** Start of ENTRIES PROVIDED **
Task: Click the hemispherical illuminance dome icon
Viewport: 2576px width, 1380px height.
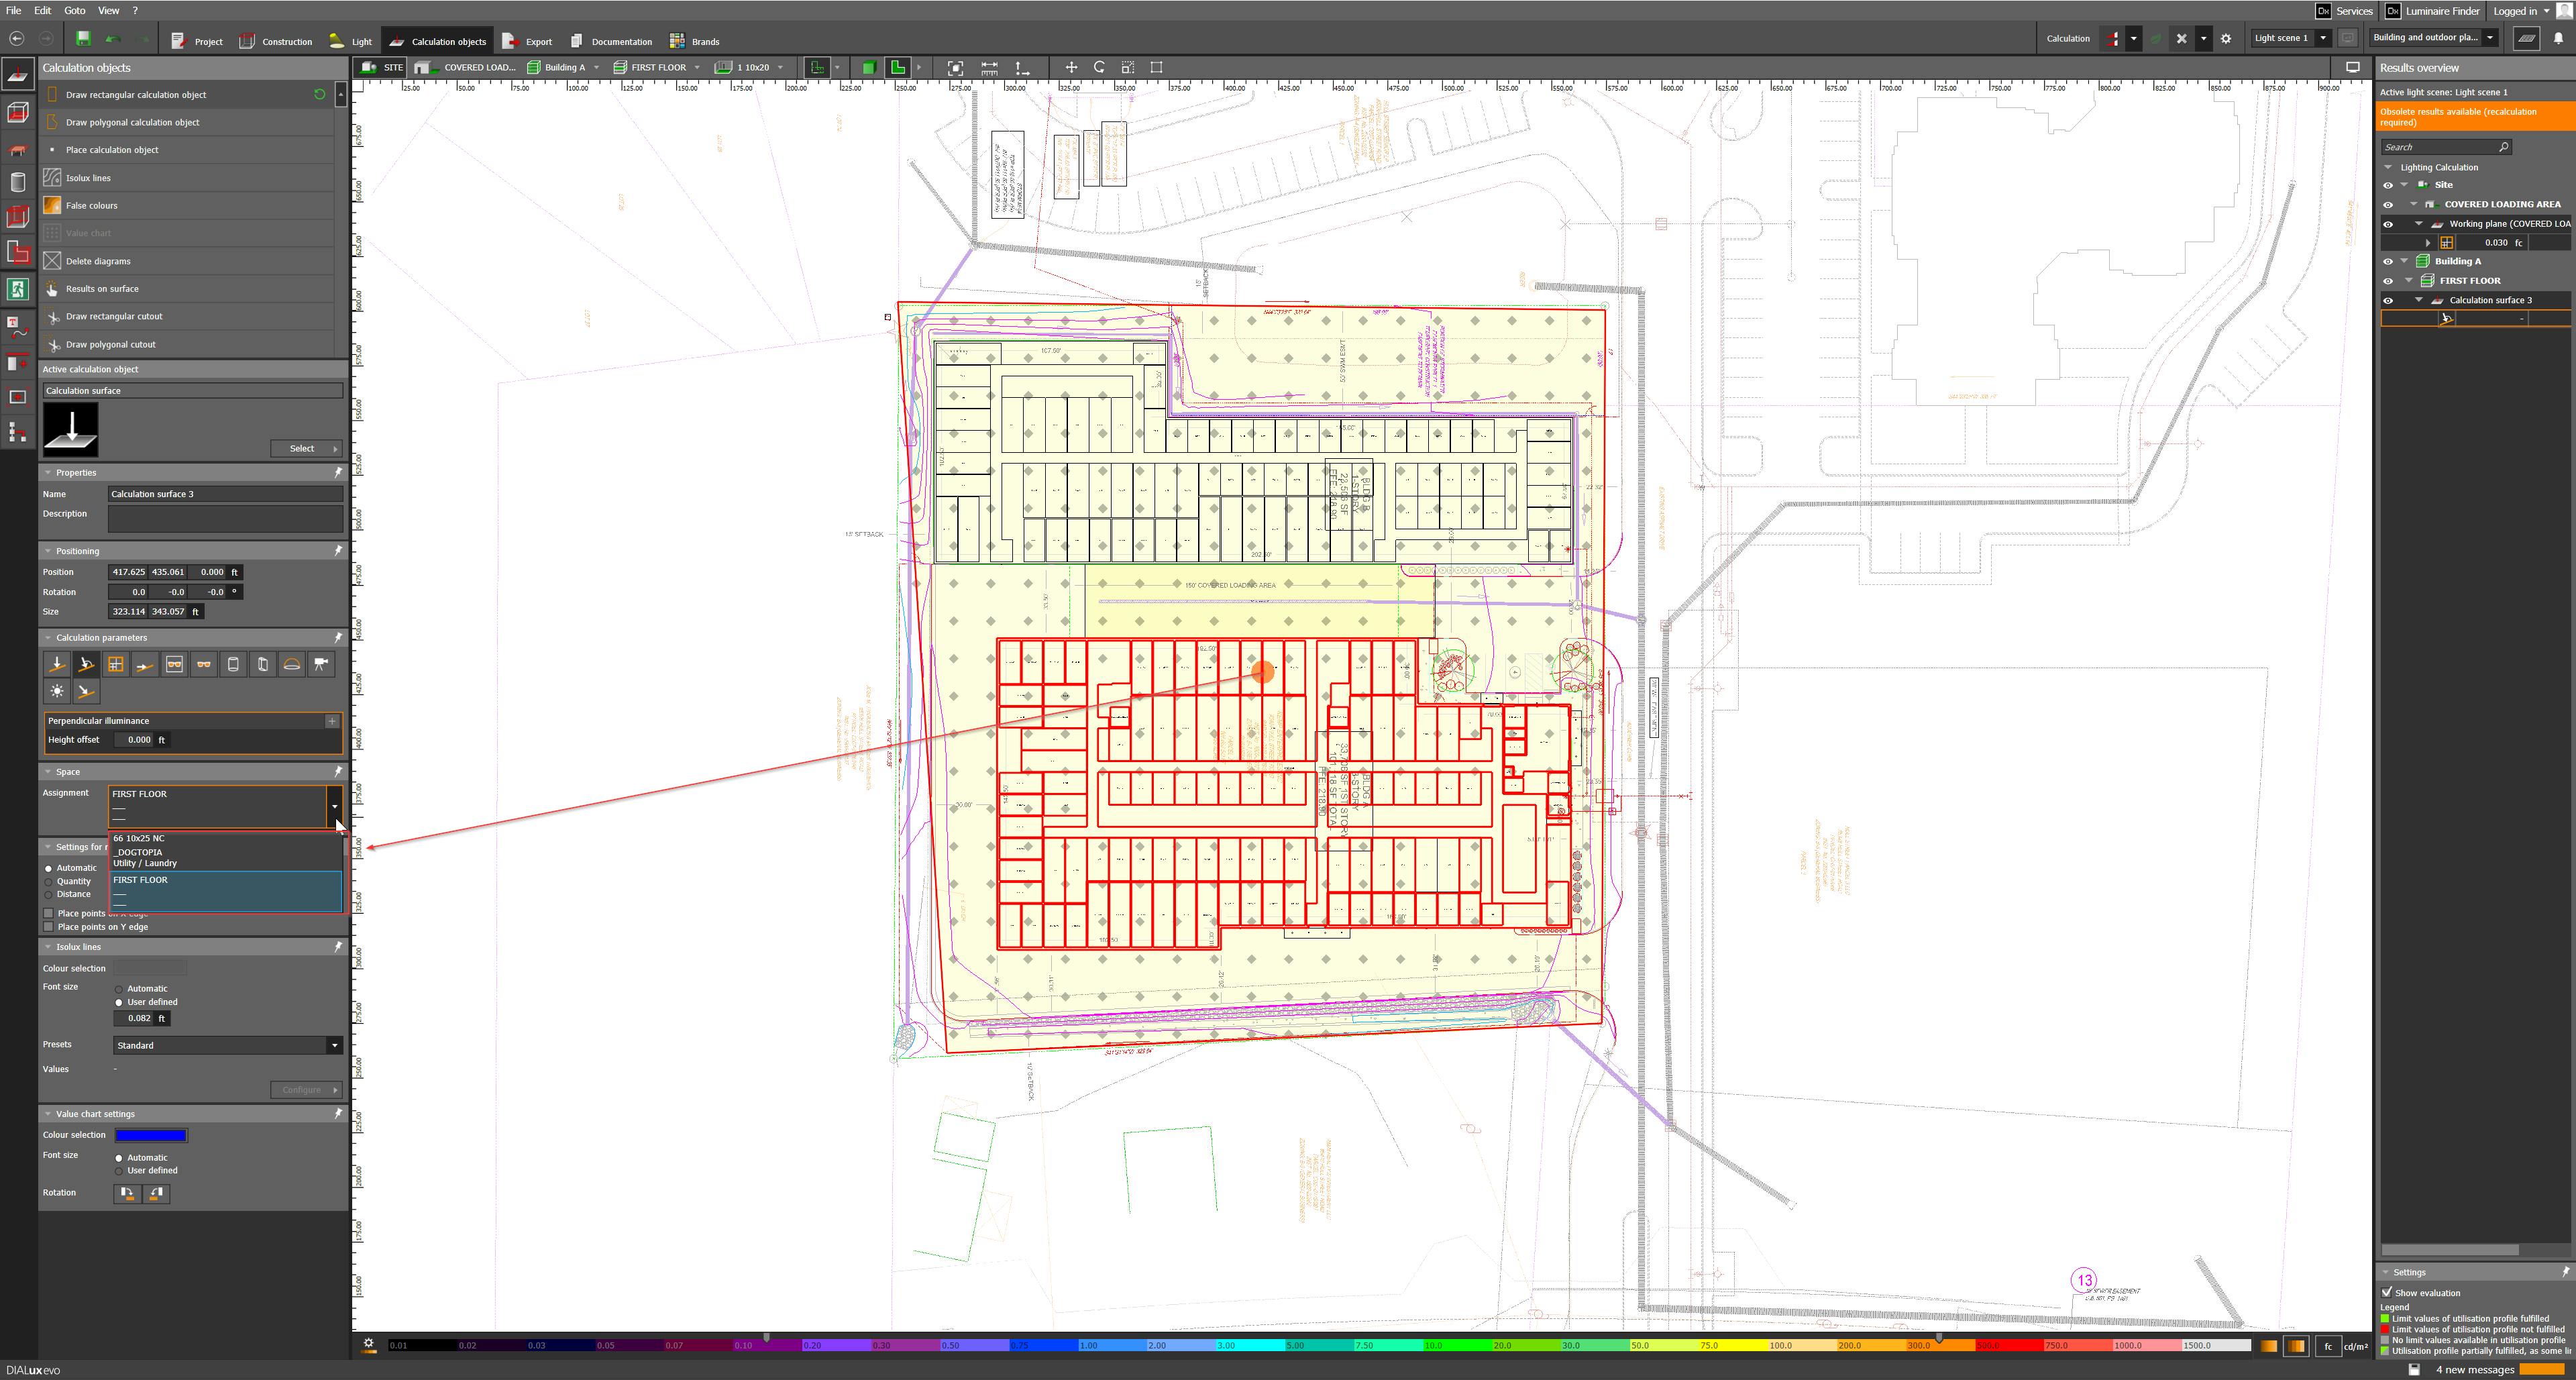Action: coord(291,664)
** End of ENTRIES PROVIDED **
** Start of ENTRIES PROVIDED **
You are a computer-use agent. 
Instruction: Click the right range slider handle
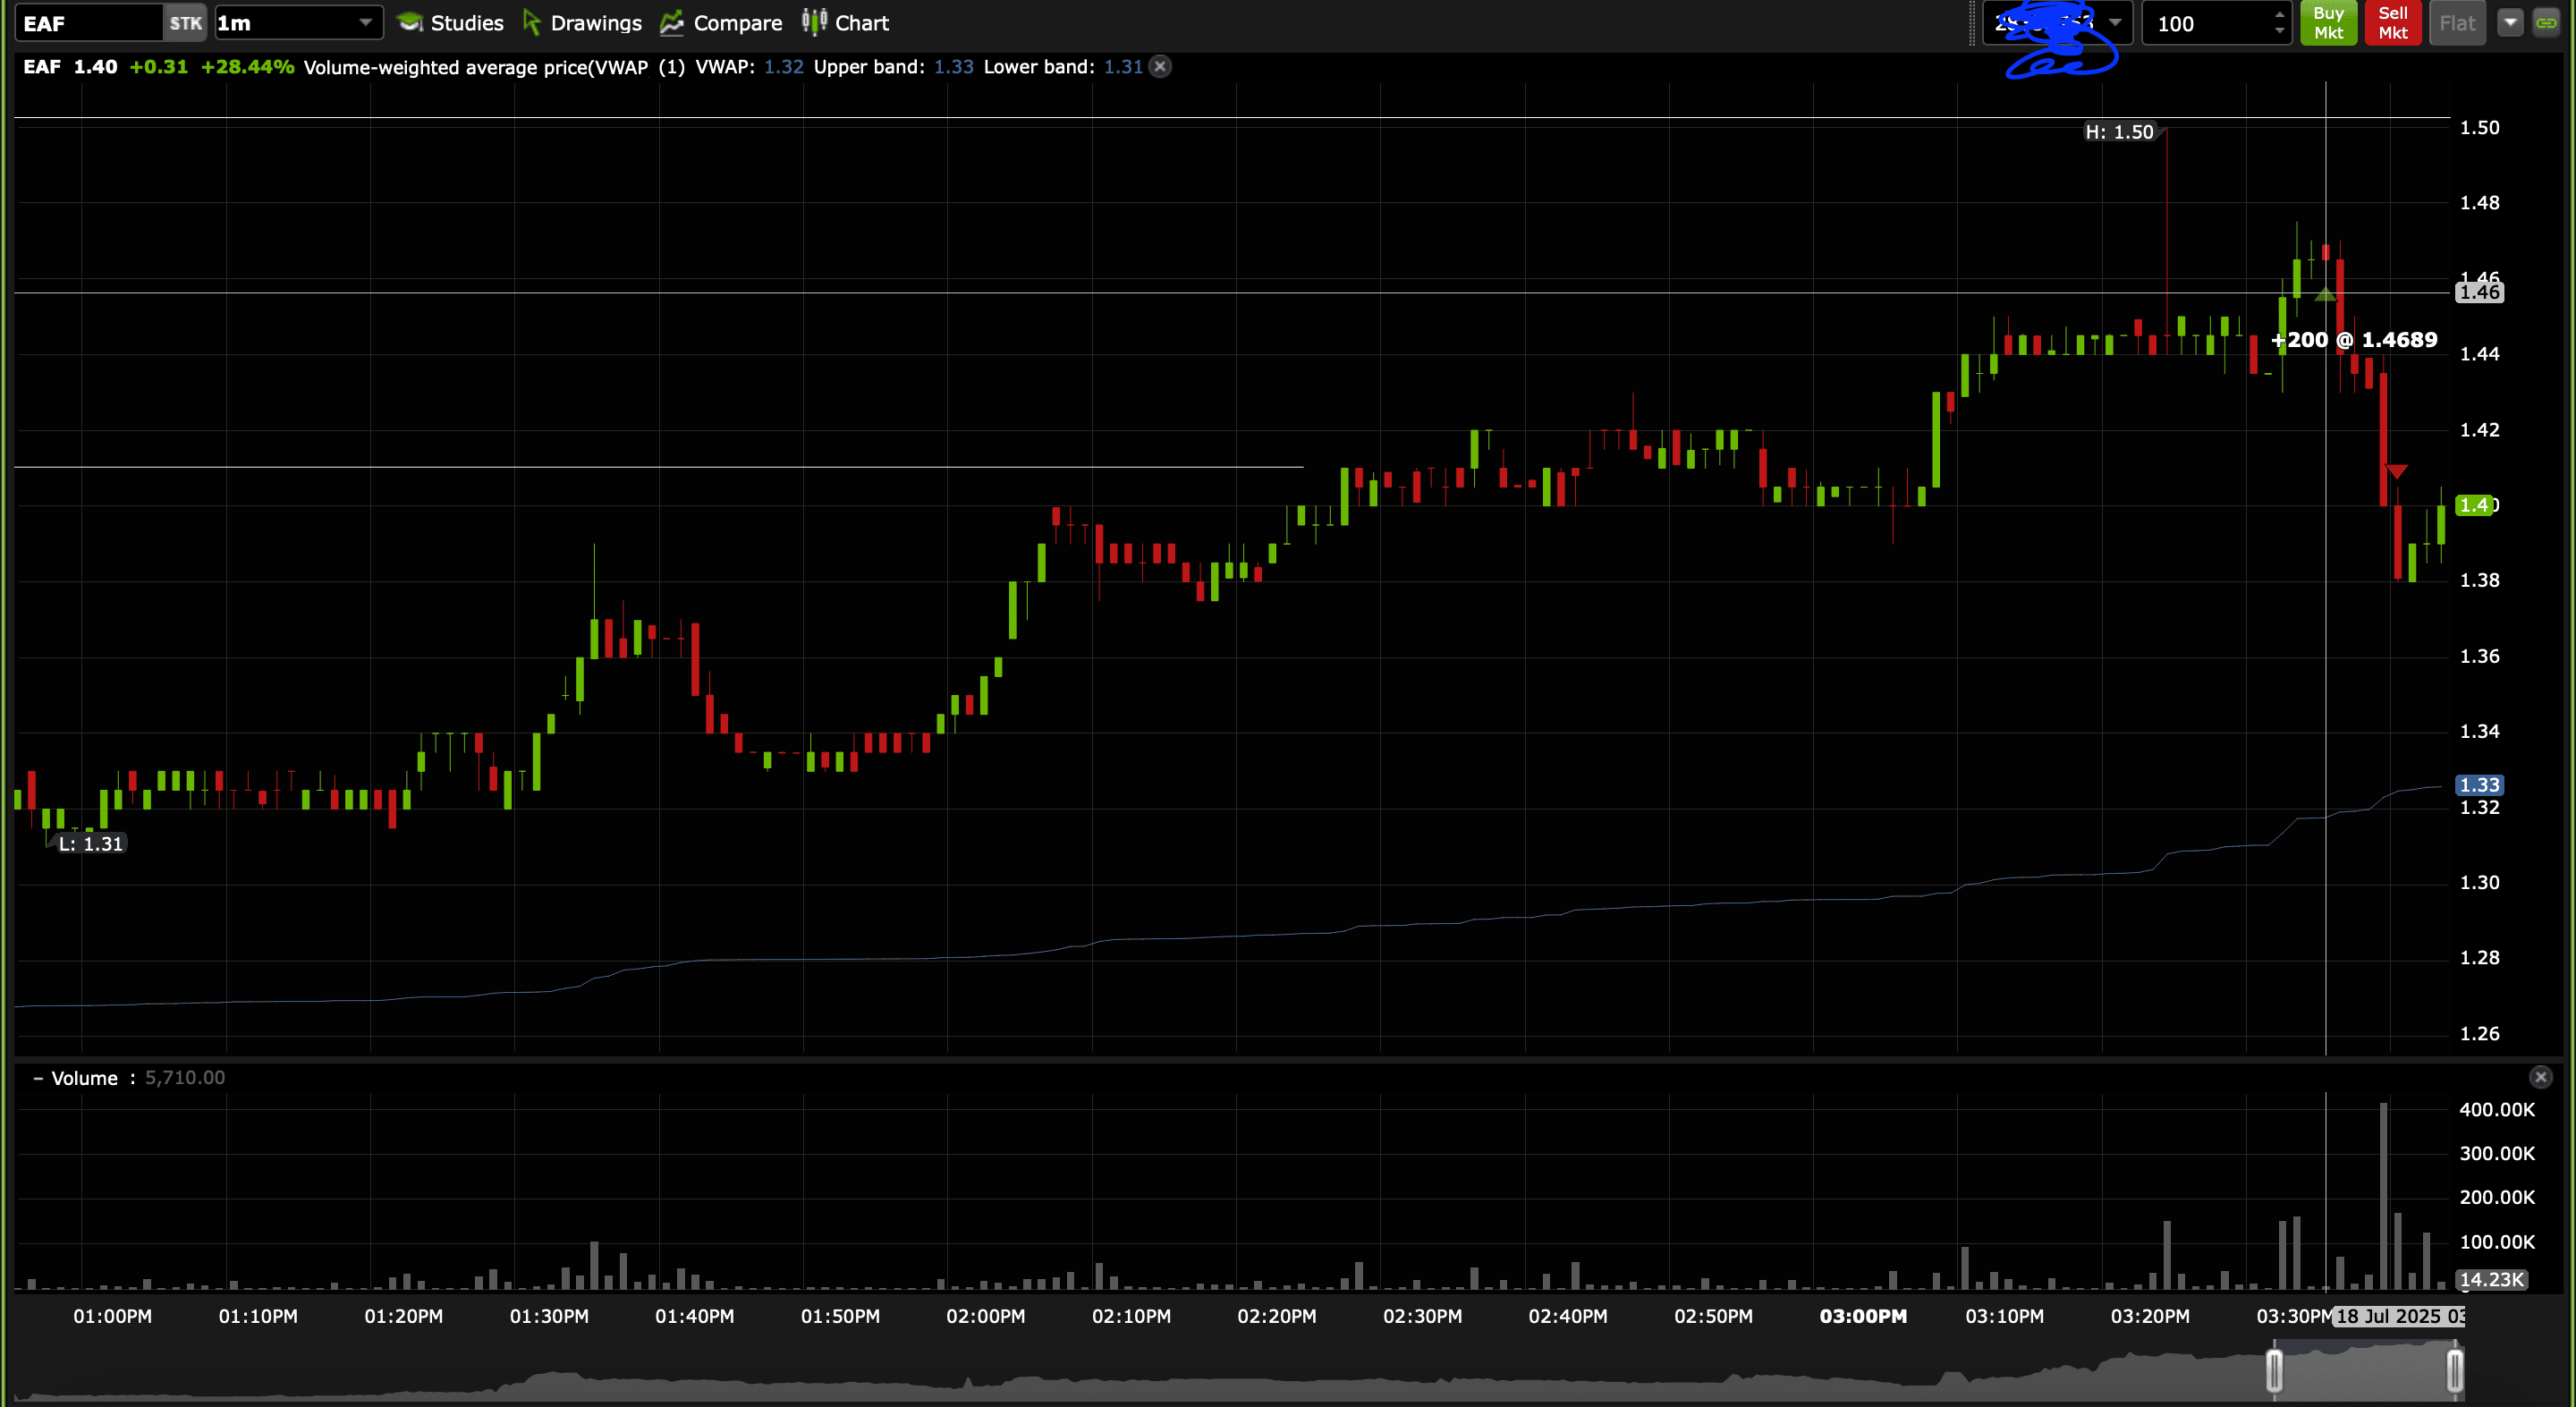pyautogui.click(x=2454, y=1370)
** End of ENTRIES PROVIDED **
Please reproduce the entries word for word, starting with the line containing "You are a computer-use agent." and going on through the line containing "pyautogui.click(x=2454, y=1370)", with both of those lines included. Leave the pictures out of your answer.

You are a computer-use agent. 
Instruction: Click the right range slider handle
pyautogui.click(x=2454, y=1370)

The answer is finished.